START Data for the task

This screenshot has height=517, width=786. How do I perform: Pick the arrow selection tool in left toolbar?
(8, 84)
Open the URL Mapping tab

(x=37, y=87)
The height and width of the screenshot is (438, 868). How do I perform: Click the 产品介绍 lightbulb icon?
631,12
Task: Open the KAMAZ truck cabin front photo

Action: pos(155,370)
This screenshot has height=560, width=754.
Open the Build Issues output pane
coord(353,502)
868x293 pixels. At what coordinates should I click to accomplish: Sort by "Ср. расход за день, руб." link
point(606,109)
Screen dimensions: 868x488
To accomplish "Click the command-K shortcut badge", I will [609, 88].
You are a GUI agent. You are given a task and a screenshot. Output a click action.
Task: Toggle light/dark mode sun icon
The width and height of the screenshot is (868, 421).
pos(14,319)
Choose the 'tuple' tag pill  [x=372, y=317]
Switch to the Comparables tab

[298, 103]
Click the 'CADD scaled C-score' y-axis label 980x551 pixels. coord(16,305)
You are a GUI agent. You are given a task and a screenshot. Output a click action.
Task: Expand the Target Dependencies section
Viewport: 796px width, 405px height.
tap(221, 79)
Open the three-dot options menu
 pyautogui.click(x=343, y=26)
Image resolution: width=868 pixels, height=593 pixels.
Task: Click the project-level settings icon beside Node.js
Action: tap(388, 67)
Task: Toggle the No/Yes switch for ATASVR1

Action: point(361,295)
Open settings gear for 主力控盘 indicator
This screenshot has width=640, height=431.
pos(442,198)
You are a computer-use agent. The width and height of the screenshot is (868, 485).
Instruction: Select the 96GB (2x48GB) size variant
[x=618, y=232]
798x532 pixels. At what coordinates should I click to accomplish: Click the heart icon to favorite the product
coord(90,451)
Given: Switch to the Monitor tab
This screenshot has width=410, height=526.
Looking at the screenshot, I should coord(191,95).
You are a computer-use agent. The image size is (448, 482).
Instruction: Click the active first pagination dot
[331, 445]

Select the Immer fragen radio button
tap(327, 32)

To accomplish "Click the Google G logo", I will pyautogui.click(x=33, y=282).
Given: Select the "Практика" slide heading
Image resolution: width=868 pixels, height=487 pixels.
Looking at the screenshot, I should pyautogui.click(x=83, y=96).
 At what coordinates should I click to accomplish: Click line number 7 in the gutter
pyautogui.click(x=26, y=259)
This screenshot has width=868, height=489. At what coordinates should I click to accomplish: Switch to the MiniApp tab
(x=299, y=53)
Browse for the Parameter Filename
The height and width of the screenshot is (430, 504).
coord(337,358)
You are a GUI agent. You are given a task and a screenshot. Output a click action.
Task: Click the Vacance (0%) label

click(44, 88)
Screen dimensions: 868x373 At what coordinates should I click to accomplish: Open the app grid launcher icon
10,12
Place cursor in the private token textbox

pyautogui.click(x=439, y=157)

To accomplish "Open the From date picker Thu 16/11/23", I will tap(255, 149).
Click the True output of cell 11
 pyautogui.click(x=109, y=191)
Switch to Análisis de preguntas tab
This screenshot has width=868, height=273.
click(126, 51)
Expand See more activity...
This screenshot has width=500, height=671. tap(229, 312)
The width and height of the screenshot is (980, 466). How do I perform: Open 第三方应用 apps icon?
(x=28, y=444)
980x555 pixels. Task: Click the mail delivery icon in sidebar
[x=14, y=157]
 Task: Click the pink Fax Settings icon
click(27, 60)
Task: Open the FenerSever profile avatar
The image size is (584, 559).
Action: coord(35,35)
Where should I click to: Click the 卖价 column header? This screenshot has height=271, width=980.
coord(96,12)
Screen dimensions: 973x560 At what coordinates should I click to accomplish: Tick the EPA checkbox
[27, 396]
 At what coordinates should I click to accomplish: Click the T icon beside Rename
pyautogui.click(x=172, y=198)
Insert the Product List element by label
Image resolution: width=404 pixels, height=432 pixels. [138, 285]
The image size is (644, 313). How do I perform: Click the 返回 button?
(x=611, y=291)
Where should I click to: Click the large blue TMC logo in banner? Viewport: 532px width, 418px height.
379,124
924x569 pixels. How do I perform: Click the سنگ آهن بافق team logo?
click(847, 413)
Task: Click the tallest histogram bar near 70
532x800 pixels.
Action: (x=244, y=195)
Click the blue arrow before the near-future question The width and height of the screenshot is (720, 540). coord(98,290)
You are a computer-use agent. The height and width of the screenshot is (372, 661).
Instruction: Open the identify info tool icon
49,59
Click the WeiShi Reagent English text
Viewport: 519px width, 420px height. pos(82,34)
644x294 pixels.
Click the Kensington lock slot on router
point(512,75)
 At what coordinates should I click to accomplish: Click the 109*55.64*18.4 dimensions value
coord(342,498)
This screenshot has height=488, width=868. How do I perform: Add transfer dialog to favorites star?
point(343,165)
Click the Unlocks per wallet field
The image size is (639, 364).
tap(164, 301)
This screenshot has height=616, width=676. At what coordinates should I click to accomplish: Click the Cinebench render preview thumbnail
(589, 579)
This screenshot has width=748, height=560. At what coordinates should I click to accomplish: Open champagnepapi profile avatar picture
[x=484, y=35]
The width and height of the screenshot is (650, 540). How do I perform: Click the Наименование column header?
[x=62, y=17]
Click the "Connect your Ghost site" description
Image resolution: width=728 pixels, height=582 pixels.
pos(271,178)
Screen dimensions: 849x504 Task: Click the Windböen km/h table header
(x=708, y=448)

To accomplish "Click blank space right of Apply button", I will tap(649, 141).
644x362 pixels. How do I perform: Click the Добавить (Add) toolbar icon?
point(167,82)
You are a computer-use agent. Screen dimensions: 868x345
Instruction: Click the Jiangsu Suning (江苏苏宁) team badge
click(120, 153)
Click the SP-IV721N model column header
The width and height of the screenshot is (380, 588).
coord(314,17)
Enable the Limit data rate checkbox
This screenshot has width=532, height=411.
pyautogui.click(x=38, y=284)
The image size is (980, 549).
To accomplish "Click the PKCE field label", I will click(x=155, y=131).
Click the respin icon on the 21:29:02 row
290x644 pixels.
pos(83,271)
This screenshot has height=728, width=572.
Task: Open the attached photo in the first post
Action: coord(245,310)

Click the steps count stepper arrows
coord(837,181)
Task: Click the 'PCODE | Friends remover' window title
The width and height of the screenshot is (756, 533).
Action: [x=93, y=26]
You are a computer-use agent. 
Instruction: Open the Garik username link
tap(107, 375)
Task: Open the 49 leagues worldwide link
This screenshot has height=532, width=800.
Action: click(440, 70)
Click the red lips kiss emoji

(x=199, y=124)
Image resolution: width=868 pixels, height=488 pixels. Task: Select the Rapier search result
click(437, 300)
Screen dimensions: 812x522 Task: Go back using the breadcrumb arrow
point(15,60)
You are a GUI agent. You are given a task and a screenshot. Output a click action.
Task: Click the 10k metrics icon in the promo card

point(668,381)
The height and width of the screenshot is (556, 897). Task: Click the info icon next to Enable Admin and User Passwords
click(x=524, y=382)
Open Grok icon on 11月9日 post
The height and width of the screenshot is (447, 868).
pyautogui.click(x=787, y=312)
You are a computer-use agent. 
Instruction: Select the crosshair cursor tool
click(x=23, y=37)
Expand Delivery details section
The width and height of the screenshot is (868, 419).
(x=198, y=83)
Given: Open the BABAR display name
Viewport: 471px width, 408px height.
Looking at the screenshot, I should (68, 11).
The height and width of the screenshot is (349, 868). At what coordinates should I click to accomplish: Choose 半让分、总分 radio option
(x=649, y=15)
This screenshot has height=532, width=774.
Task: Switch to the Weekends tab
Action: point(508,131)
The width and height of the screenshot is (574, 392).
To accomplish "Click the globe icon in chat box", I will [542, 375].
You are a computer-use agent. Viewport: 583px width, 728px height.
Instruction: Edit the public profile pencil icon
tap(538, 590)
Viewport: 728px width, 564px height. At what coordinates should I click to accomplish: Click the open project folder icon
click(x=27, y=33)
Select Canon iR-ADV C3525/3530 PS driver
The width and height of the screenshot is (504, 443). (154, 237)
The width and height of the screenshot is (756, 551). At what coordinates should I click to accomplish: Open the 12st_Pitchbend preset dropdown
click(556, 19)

END Data for the task

[Task to carry out] Above are the records; from them, give again exactly the lines from the one containing "Open the URL Mapping tab" to the one containing "Click the 'CADD", both lines included, and nothing more.

[Result of the task]
Open the URL Mapping tab

(x=37, y=87)
The height and width of the screenshot is (438, 868). How do I perform: Click the 产品介绍 lightbulb icon?
631,12
Task: Open the KAMAZ truck cabin front photo

Action: pos(155,370)
This screenshot has height=560, width=754.
Open the Build Issues output pane
coord(353,502)
868x293 pixels. At what coordinates should I click to accomplish: Sort by "Ср. расход за день, руб." link
point(606,109)
Screen dimensions: 868x488
To accomplish "Click the command-K shortcut badge", I will [609, 88].
You are a GUI agent. You are given a task and a screenshot. Output a click action.
Task: Toggle light/dark mode sun icon
The width and height of the screenshot is (868, 421).
pos(14,319)
Choose the 'tuple' tag pill  [x=372, y=317]
Switch to the Comparables tab

[298, 103]
Click the 'CADD scaled C-score' y-axis label 980x551 pixels. coord(16,305)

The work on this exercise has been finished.